--- START ---
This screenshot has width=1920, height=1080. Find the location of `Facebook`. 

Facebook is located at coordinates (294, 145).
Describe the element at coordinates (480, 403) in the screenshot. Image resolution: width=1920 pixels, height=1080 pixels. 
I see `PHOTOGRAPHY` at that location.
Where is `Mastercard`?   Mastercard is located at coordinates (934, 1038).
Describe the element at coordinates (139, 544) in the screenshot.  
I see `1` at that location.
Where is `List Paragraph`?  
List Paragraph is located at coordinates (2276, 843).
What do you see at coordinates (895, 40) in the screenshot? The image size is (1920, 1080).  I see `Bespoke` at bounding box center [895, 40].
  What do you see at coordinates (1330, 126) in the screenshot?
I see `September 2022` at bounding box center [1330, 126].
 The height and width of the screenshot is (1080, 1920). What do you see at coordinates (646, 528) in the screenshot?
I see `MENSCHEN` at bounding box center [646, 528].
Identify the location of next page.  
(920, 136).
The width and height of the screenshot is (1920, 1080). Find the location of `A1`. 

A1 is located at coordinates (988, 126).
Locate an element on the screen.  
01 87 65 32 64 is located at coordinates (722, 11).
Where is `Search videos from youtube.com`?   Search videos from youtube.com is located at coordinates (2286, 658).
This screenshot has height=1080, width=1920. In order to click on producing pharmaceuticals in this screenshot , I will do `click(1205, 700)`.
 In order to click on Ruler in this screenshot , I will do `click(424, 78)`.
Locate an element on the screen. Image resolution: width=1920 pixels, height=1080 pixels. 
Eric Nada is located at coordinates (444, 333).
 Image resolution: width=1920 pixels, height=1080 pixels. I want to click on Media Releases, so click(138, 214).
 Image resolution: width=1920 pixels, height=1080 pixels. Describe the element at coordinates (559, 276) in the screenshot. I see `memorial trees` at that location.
--- END ---
_Exercise objective:_ Can you render every nonblank line of the listing above as a Markdown table with two columns, Row and Listing line, one line per row and numbered in order?

_Worked solution:_
| Row | Listing line |
|---|---|
| 1 | This screenshot has width=1920, height=1080. Find the location of `Facebook`.  |
| 2 | Facebook is located at coordinates (294, 145). |
| 3 | Describe the element at coordinates (480, 403) in the screenshot. Image resolution: width=1920 pixels, height=1080 pixels.  |
| 4 | I see `PHOTOGRAPHY` at that location. |
| 5 | Where is `Mastercard`?   Mastercard is located at coordinates (934, 1038). |
| 6 | Describe the element at coordinates (139, 544) in the screenshot.   |
| 7 | I see `1` at that location. |
| 8 | Where is `List Paragraph`?   |
| 9 | List Paragraph is located at coordinates (2276, 843). |
| 10 | What do you see at coordinates (895, 40) in the screenshot? The image size is (1920, 1080).  I see `Bespoke` at bounding box center [895, 40]. |
| 11 |   What do you see at coordinates (1330, 126) in the screenshot? |
| 12 | I see `September 2022` at bounding box center [1330, 126]. |
| 13 |  The height and width of the screenshot is (1080, 1920). What do you see at coordinates (646, 528) in the screenshot? |
| 14 | I see `MENSCHEN` at bounding box center [646, 528]. |
| 15 | Identify the location of next page.   |
| 16 | (920, 136). |
| 17 | The width and height of the screenshot is (1920, 1080). Find the location of `A1`.  |
| 18 | A1 is located at coordinates (988, 126). |
| 19 | Locate an element on the screen.   |
| 20 | 01 87 65 32 64 is located at coordinates (722, 11). |
| 21 | Where is `Search videos from youtube.com`?   Search videos from youtube.com is located at coordinates (2286, 658). |
| 22 | This screenshot has height=1080, width=1920. In order to click on producing pharmaceuticals in this screenshot , I will do `click(1205, 700)`. |
| 23 |  In order to click on Ruler in this screenshot , I will do `click(424, 78)`. |
| 24 | Locate an element on the screen. Image resolution: width=1920 pixels, height=1080 pixels.  |
| 25 | Eric Nada is located at coordinates (444, 333). |
| 26 |  Image resolution: width=1920 pixels, height=1080 pixels. I want to click on Media Releases, so click(138, 214). |
| 27 |  Image resolution: width=1920 pixels, height=1080 pixels. Describe the element at coordinates (559, 276) in the screenshot. I see `memorial trees` at that location. |